● TASK TO CARRY OUT:
Please give the number of lines that hold the string "agent" in the listing, without any other words.

● DATA PROVIDED:
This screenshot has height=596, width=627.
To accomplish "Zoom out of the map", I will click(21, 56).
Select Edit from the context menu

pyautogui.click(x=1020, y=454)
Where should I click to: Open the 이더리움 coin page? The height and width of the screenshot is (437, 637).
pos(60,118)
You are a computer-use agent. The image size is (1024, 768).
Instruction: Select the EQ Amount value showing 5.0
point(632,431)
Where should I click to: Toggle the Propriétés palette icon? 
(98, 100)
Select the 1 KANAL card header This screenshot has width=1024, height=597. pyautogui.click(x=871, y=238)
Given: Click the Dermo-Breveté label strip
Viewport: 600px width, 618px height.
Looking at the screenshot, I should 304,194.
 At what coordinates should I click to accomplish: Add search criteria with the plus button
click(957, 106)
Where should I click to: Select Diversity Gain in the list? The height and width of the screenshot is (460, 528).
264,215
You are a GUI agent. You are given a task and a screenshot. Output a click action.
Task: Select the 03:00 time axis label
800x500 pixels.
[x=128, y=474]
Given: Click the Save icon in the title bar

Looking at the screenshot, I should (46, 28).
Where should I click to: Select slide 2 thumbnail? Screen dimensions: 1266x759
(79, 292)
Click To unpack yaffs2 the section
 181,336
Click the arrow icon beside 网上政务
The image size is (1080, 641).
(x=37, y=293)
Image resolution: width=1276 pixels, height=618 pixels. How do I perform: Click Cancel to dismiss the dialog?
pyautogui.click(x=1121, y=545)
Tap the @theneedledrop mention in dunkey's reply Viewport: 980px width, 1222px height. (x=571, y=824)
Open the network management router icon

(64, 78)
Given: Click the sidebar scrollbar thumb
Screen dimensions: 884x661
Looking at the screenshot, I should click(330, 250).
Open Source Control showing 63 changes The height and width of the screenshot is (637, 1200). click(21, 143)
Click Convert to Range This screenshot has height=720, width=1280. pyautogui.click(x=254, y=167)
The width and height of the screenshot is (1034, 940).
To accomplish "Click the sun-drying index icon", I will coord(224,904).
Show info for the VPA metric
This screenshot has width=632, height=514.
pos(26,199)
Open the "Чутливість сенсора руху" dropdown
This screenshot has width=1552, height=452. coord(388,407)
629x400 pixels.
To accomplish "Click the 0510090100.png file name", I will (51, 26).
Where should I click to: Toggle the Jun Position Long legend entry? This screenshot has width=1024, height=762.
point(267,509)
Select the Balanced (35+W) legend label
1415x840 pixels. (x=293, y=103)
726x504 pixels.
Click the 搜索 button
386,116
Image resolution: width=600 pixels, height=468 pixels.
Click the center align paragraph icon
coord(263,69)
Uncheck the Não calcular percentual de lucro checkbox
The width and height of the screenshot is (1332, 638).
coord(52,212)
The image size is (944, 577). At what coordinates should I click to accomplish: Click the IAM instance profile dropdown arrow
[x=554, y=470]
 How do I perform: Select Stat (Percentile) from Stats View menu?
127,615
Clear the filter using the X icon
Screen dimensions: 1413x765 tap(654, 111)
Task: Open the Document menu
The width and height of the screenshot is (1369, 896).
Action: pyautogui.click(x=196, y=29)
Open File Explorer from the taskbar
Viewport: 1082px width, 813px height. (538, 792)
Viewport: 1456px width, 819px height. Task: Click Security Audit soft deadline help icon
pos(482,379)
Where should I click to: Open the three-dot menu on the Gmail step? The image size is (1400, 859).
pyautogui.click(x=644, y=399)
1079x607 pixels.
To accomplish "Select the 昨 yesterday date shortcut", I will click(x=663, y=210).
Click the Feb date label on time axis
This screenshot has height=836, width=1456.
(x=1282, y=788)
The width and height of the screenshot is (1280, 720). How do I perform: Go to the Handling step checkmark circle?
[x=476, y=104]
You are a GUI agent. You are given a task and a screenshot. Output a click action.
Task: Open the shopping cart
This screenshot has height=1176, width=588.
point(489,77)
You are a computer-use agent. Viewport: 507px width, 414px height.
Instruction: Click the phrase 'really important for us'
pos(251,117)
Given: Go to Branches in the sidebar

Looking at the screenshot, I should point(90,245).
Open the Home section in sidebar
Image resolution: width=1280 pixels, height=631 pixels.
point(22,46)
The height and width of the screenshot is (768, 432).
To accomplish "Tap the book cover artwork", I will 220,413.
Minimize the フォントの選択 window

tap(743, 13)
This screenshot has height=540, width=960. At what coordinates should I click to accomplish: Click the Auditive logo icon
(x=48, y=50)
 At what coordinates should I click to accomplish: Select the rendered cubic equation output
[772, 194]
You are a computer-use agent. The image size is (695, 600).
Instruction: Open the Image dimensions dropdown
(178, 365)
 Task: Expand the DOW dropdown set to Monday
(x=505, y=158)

● OUTPUT BELOW:
5